El horizonte de la denominada Bioética Global, dentro de la cual la Pontificia Academia para la Vida ha reubicado recientemente la cuestión ética sobre la vida humana, exige un sabio equilibrio entre una visión global, que vive de estadísticas, y la atención a lo local, que muere de hambre. Debemos evitar cualquier homologación cultural, aunque esté motivada por una presunta eficacia para resolver problemas. Es necesario preguntar más seriamente: “¿Qué problemas?” y “¿de quién?”.
Por ejemplo, no es una buena noticia la drástica reducción de la variedad biológica de las simientes utilizadas en la agricultura. La humanidad solo crece en el encuentro entre culturas y tradiciones: cualquier cierre sobre sí misma, aunque estuviera motivado por un deseo sincero de preservar una tradición milenaria, es infructuoso para todas las tradiciones. El sábado es para el hombre, dice Jesús, no al contrario. La producción agrícola e industrial, los procesos de transformación de los alimentos, su distribución y confección, las formas de consumo colectivo, familiar y personal: todas estas etapas deben ser vividas de forma responsable. No existen territorios francos o procedimientos intocables. Cada etapa, por supuesto, de forma diferente y estructurada, debe ser apreciada por su relación con la justicia del bien y del mal que hace referencia al hombre: no solo la de los contratos, precios y ganancias.
Hoy tenemos a disposición soluciones y procedimientos que nos permiten hacer cosas que hace solo algunas décadas eran inimaginables. Algunas de estas soluciones nacieron para dar una respuesta concreta al hambre de los siete mil millones de hombres, mujeres y niños que viven en nuestra tierra. Estas serán eficaces y progresivas en el resultado buscado si son humanas y compartidas en la elección de los medios adoptados.
EL SUEÑO DE DIOS
La alimentación es cultura, como nos repiten hoy de forma obsesiva los anuncios comerciales. Sin duda, una civilización basada en compartir la calidad humana de la vida pasa por los valores simbólicos de la alimentación. Precisamente por esto, la barbarie de una cultura tecnológica basada en la competencia del beneficio sin escrúpulos no puede vencer la guerra contra el hambre, aunque afirme quererlo. Seremos –somos– juzgados por lo que haremos con el hambre y la desnudez de nuestros semejantes (Mt 25, 35-36).

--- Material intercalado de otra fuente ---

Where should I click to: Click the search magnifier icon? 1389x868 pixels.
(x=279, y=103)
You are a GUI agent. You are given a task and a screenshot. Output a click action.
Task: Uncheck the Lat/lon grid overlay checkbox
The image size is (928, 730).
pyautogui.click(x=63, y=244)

Así lo escribía el profeta Isaías, en un momento particularmente difícil de la historia de su pueblo:
“El Señor de los ejércitos ofrecerá a todos los pueblos sobre esta montaña un banquete de manjares suculentos, un banquete de vinos añejados, de manjares suculentos, medulosos, de vinos añejados, decantados. Él arrancará sobre esta montaña el velo que cubre a todos los pueblos, el paño tendido sobre todas las naciones. Destruirá la Muerte para siempre”. (Is 25,6-8)
Este es el sueño de Dios para los hombres, el final y el fin de la historia: una vida que no desaparece, un banquete suculento para todos los pueblos.
Estamos todos llamados, también nosotros, sin excluir a nadie, a preparar esta mesa. Para todos.